Back in 2007 the Windows team started working on the look of Windows 7.
Usually Microsoft doesn't reveal any of the preliminary designs for its operating systems, but at the recent MIX user experience conference we got a sneak peek behind the scenes at the development process. The Windows desktop team displayed several of their early designs and explained what they learned from them as part of the conference's theme on how important it is for designers to sketch out different ideas.
Steven Sinofsky, Senior Vice President for the Windows and Windows Live Engineering Group, explained that he used to have a gallery of designs for the Office Assistant on his office wall to help inspire the Windows 7 team. They weren't afraid to start with what Senior Use Experience Designer Stephan Hoefnagels called "crazy ideas": everything from a lava lamp to a flower that opened and closed helped to create the look and feel of Windows.
In all, there were more than 400 sketches of the desktop experience alone, along with animations and visualisations "exploring different ways of laying out different types of user clues".
The pop-up thumbnails you see in the Windows 7 beta are there to make it easier to find exactly which window you want to switch to. They were based on repeated requests for clickable thumbnails, says Hoefnagels.
"In our usability labs we found people like thumbnails so much they want to click on them. In Vista you'd move your mouse to a thumbnail and it would go away and there was always disappointment in our usability labs. People were saying 'that's the window I want; oh no! It's gone away', so finally in Windows 7 we made it clickable."
The first attempt, in early 2006, was a taskbar with thumbnails of open windows instead of icons. The problem with that, he points out is that "they become small and most of time they turn into white squares that don't help much".
Bat Signal and Aladdin
The next prototype, in February 2007, was called the Bat Signal; when you moved your mouse over an icon in the taskbar, the full window would pop up on screen, highlighted by beams of light (a little like the Batman signal projected over Gotham City).
Bat Signal made it easy to find the right window but it caused other problems: "sometimes people toss the mouse down to the bottom of the screen when they're typing because they don't care where the mouse is and the Bat Signal pops up and that's really intrusive in their flow."
Bat Signal evolved into Aero Peek in Windows 7; you can hover over an icon to get thumbnails and hover over a thumbnail to get a preview of the window.

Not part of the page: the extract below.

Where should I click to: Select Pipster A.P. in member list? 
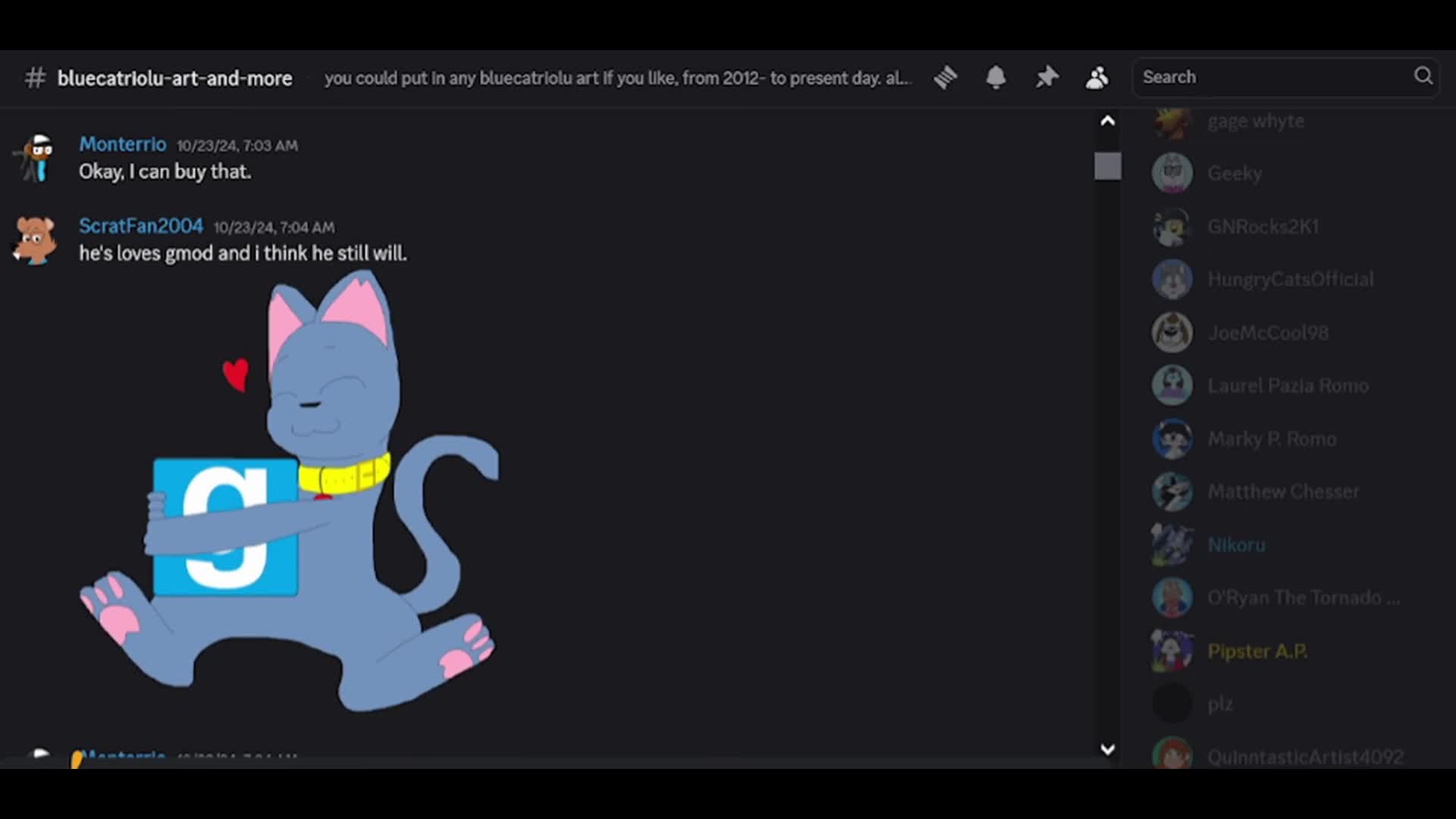[1257, 651]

Aero Shake came from a similar experiment called Aladdin; to get a preview of a window in the background you could 'rub' it with the mouse pointer - as long as you kept rubbing the window it would stay on top for you to read.
Hoefnagels agrees it's not particularly practical - "It's a lot of work, if I'm reading a lot of text I have to keep rubbing and reading, rubbing and reading" - but the rubbing gesture evolved into the shaking gesture to hide everything except the current window.

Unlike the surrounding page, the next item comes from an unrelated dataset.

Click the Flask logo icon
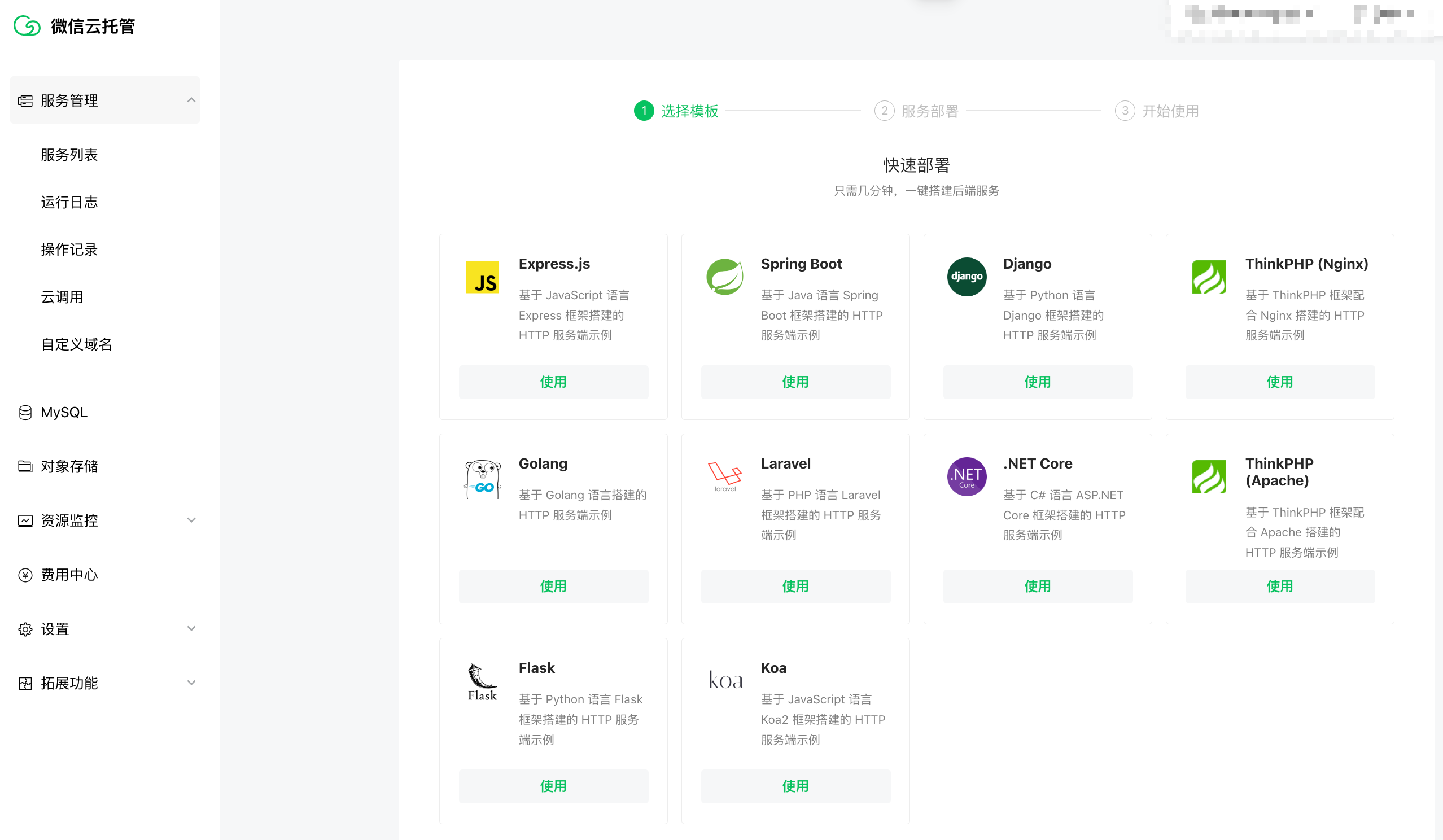 point(482,681)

Jump lists changed based on early feedback as well. After putting a lot of work into them over several 'milestone' builds ("there's a big backend to keeping track of all of your windows," according to Hoefnagels) the desktop team wanted a way to tell users they were there. "We did what we normally do," explains Hoefnagels, "we designed a little widget."
They tried the nub in different places; on all the icons or just on the current icon, at the side or on top of it. But when they gave that version to the 63 families who used all the different versions of the Windows 7 interface, they all complained about it getting in the way when they were trying to click on icons.
"It was September 2008 already and the beta was going to be early 2009; we spent all this time in all these milestones, we were already well on our way and we didn't expect any of these big issues," said Hoefnagels.
Not everyone was comfortable with hiding jump lists until users right-click but when they looked at the figures, they found "100% of our users at some point over several months using the desktop experience did right-click click on the taskbar. Sometimes stories go around saying people don't know how to right-click, [that] right-click is advanced user behaviour. We had the data and we had the confidence to put this great feature on right-click because we know people will find it."
Designing the desktop experience needed time and testing, Hoefnagels claims: "we didn't get it right the first time but we gave ourselves enough time to really try out different things and iterate on the ideas."